Les journalistes et l’assassin.
Paris, Tallandier, 2003, 240 p.
La peine de mort fut abolie, en France, par la commission du budget, le 5 juillet 1906 : d’un trait, elle avait effacé de la loi de finances les gages du bourreau et les frais de guillotine. La discussion parlementaire sur la peine capitale ne laissait alors aucun doute quant à son issue. La peine de mort fut pourtant rétablie, mais par voie de presse. Le 8 décembre 1908, les députés avaient cédé aux exhortations des journaux à grands tirages, et finalement refusé l’abolition. Aucun changement de majorité, pourtant. Mais un viol et un crime odieux, celui d’Albert Soleilland, commis en janvier 1907, sur la jeune fille de onze ans dont il avait la garde. L’impressionnant petit ouvrage de J.-M. Berlière restitue au plus près des sources la place de cet événement tragique au milieu d’une sourde bataille, dont l’opinion était l’enjeu, entre députés ou président de la République, abolitionnistes, et journaux à grands tirages. Les uns pensaient gouverner par le Suffrage, mais les autres dressaient, par la massification de la diffusion, l’opinion en tribunal. Le récit de cet événement oublié, le crime de Soleilland, montre de manière spectaculaire une société se saisir du crime en politique. Et les archives émouvantes, reproduites in extenso, comme le rapport de police sur Soleilland, les lettres de soutien à sa femme ou aux victimes par les citoyens-lecteurs de journaux, les discours de Barrès ou Jaurès, ont ce cachet d’hier, mais semblent venir d’aujourd’hui.
F.J.
Lionel Bourg
La faute à Ferré
L’Escampette, 2003, 36 p.
« Il faisait sombre dans la salle. Le rideau s’ouvrit. Le type debout chantait. J’avais seize ans, quinze ou dix-sept. Je n’en suis jamais revenu. » La scène se passe à Saint-Étienne, au milieu des années 60. Lionel Bourg, lycéen, tuait un incommensurable ennui « en gueulant comme un putois » les vers de Cendrars, de Villon et d’Apollinaire. « Rien ne m’arrachait à moi. Au deuil. A la mélancolie. Au mutisme. » Quand, dans la salle des Mutilés du Travail, débarque ce type aux yeux de chien battu, éructant ces mots qui habillent la révolte, font décoller la souffrance et offrent des frères en désespoir. Ce type qui hurle « écoute-moi Lazare » et fait se dresser les moribonds. Lève toi et marche, crie, hurle, bats-toi, aime ! « La vie est là avec ses poumons de flanelle » dit Léo.

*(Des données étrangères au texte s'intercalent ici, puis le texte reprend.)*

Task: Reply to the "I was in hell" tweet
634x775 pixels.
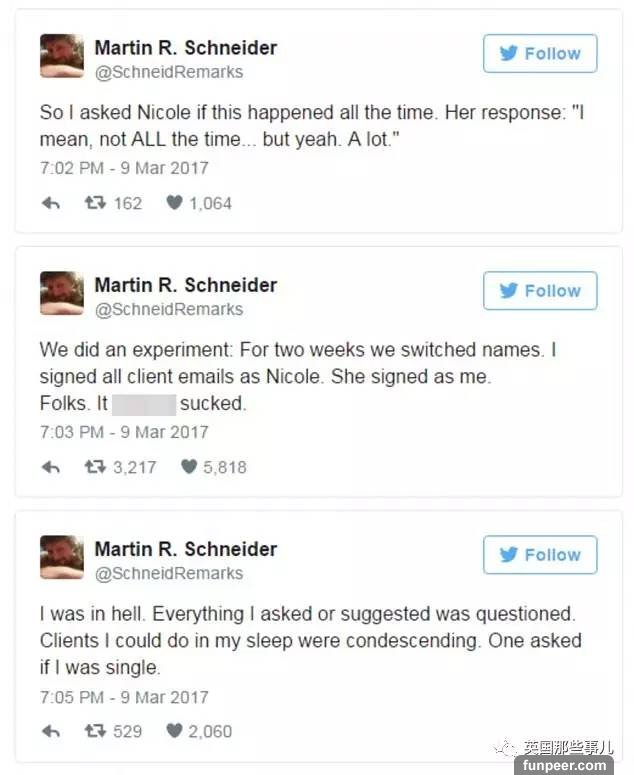Action: coord(50,731)
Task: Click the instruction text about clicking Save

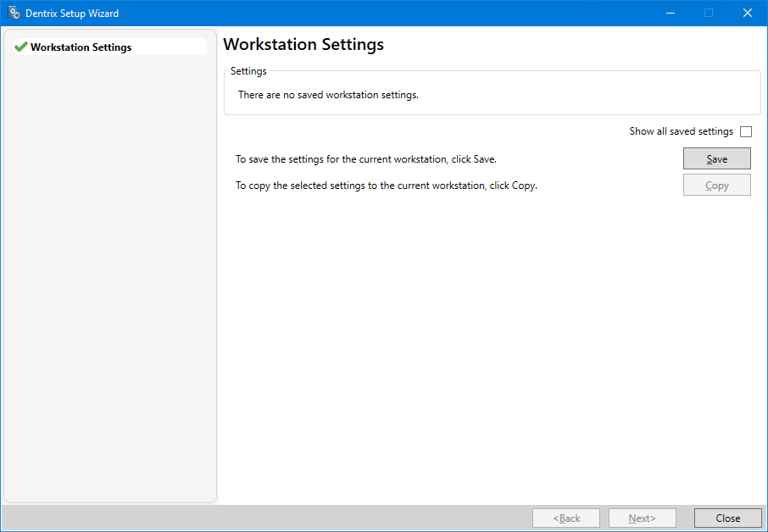Action: 365,159
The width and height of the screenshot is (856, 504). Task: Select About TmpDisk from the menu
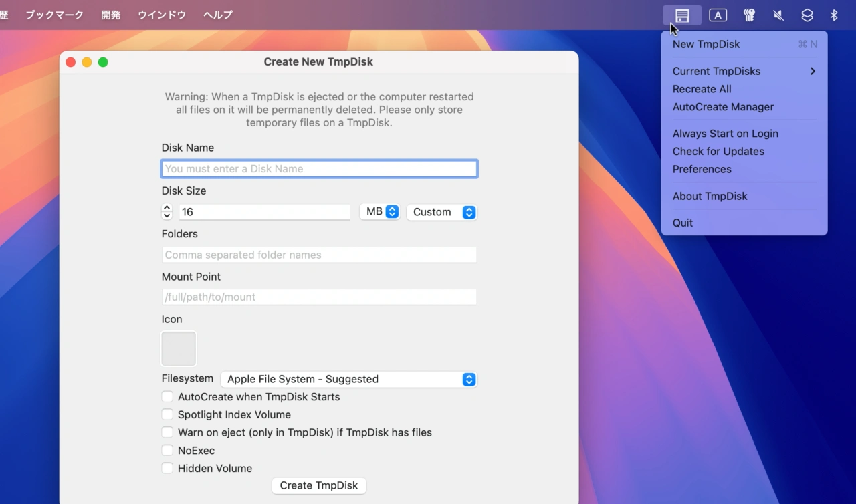pyautogui.click(x=710, y=196)
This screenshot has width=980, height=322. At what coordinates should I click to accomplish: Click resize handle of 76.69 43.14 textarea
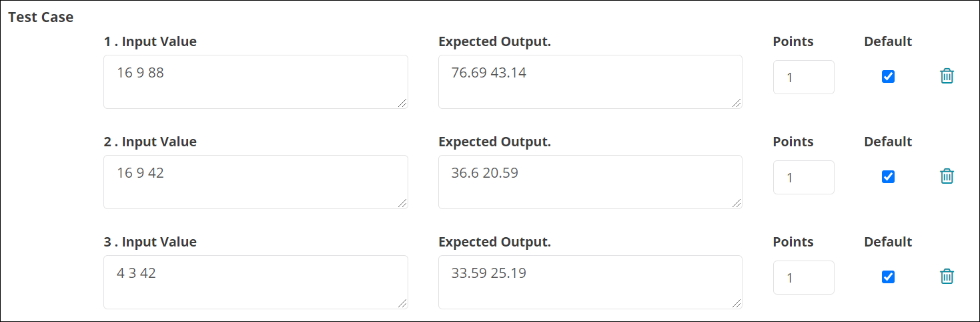tap(737, 104)
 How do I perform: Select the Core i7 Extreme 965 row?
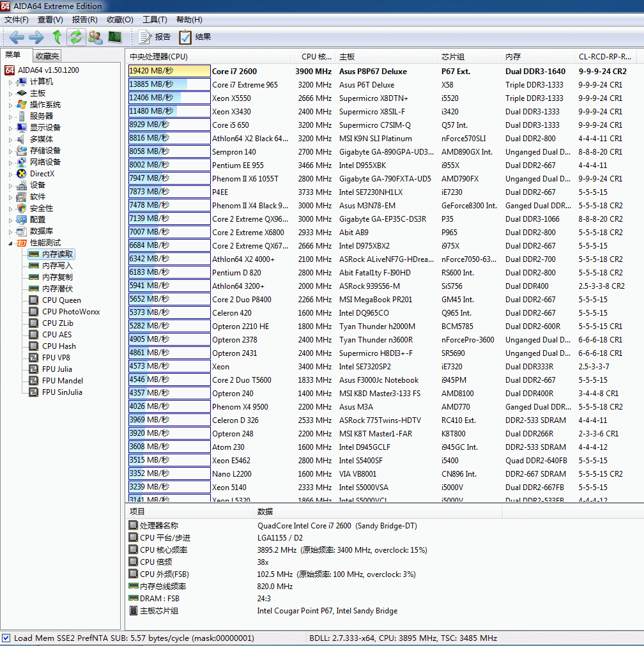coord(245,85)
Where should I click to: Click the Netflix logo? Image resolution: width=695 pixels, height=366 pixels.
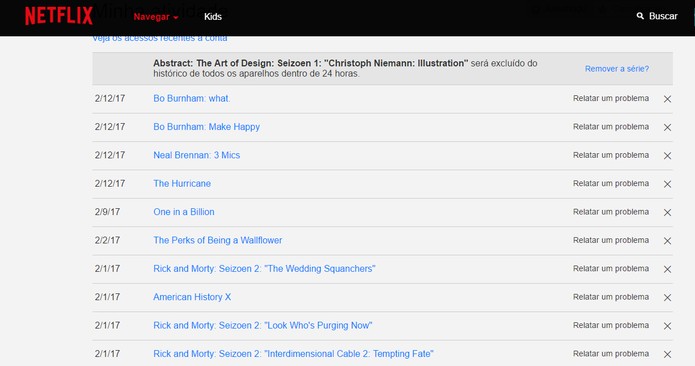(x=59, y=16)
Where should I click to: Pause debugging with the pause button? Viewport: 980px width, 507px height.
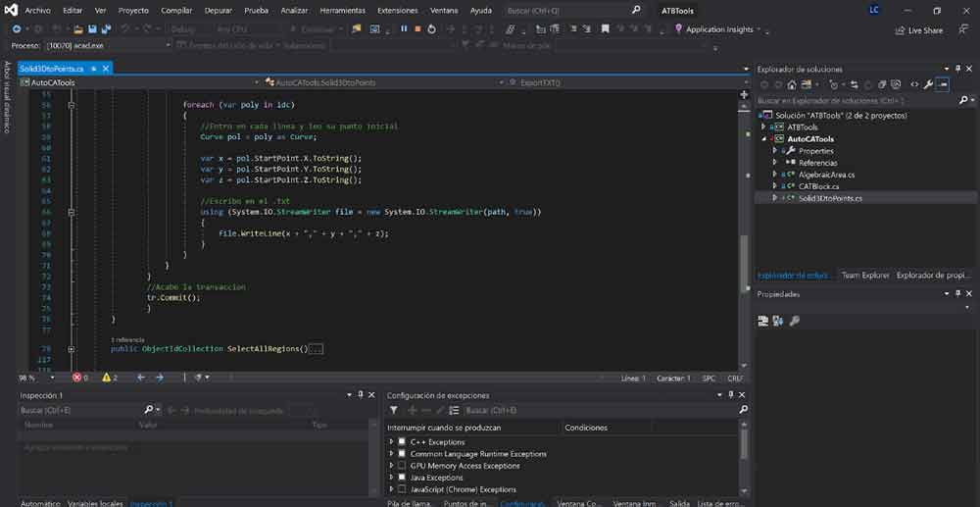[404, 29]
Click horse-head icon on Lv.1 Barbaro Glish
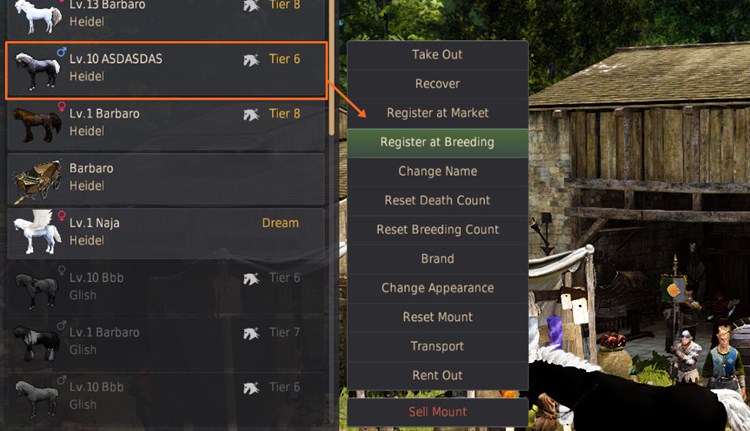This screenshot has height=431, width=750. click(x=251, y=333)
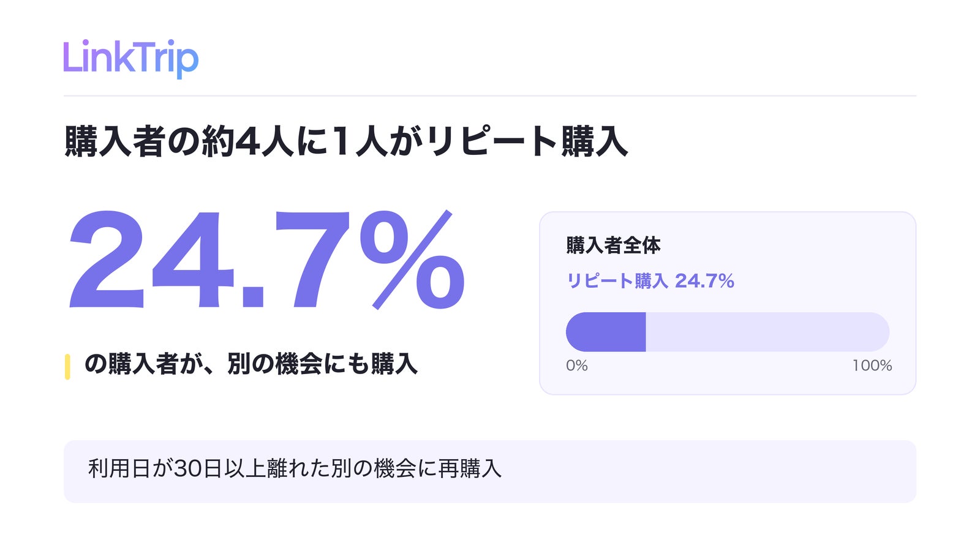Click the digit 4 in the large figure
Screen dimensions: 980x551
[193, 260]
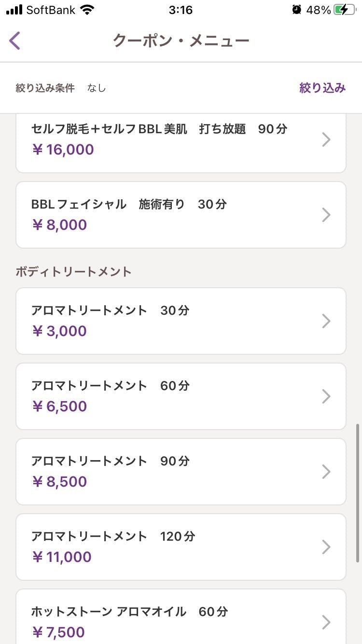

« C’est ta faute, Léo, c’est ta faute. Et comment prétendre n’en avoir été bouleversé, il y avait ta voix, c’était trop tard, elle avait sorti les couteaux. » Un beau chemin de traverse s’est alors offert aux pas de Bourg, le marcheur, l’arpenteur de colline et de mots. Léo lui a ouvert la boîte de pandore de cette « sombre innocence » : l’écriture qui ne l’a plus lâché, maîtresse exigeante et généreuse. C’est « ta faute si l’on n’est pas sérieux quand on a cinquante ans et pas mal de poussières, ta faute si tout ridés, fatigués, nous tenant par la main pour ne pas culbuter, nous sommes dans les ascenseurs ces pâles camarades, sans fric, sans papier, sans bande à cul ni notaire, qui tirent une carte alors qu’ils savent qu’ils sont toujours perdants, ta faute, si nous rêvons enfin et si, dans la dimension X, les portes de secours que tu laissas battantes s’ouvrent à jamais maintenant sur des nuées d’étoiles… ». Adieu Léo.
Merci Lionel.
J.-F.M.
Patrick Espagnet s’est tiré, bordel !
Crématorium de Mérignac, un lundi matin pourri de janvier. On est là, nombreux, blafards, à embrasser des copains pas vus depuis longtemps, à se saluer, discrètement, d’un signe de tête. Putain ! Que l’on préférerait être ailleurs ! On est pourtant venu à cette cérémonie religieuse qui l’aurait bien fait ricaner, lui, à la messe, y’a que le vin qui l’aurait tenté Dans ce décor qui ne ressemble à rien, normal, la mort ça ressemble à rien, on se demande ce qu’il aurait pu sentir, humer, écrire. Pas la peine, aujourd’hui, c’est lui qui part en fumée et nous qui peinons autour de quelques mots bien torchés par un confrère.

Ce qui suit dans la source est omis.